• Work to complete:
Give the lines again exactly as they appear, beginning at the one with "Viewport: 1355px width, 707px height." and ending at the last line of the records.

[Stored records]

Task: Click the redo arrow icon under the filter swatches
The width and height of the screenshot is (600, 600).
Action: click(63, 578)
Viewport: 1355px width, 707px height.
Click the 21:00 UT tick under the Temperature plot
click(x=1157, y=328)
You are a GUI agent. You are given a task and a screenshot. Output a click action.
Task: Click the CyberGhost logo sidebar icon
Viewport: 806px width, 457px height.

• Output for this exercise:
Viewport: 1355px width, 707px height.
Click the 21:00 UT tick under the Temperature plot
click(x=1157, y=328)
You are a GUI agent. You are given a task and a screenshot. Output a click action.
Task: Click the CyberGhost logo sidebar icon
Viewport: 806px width, 457px height.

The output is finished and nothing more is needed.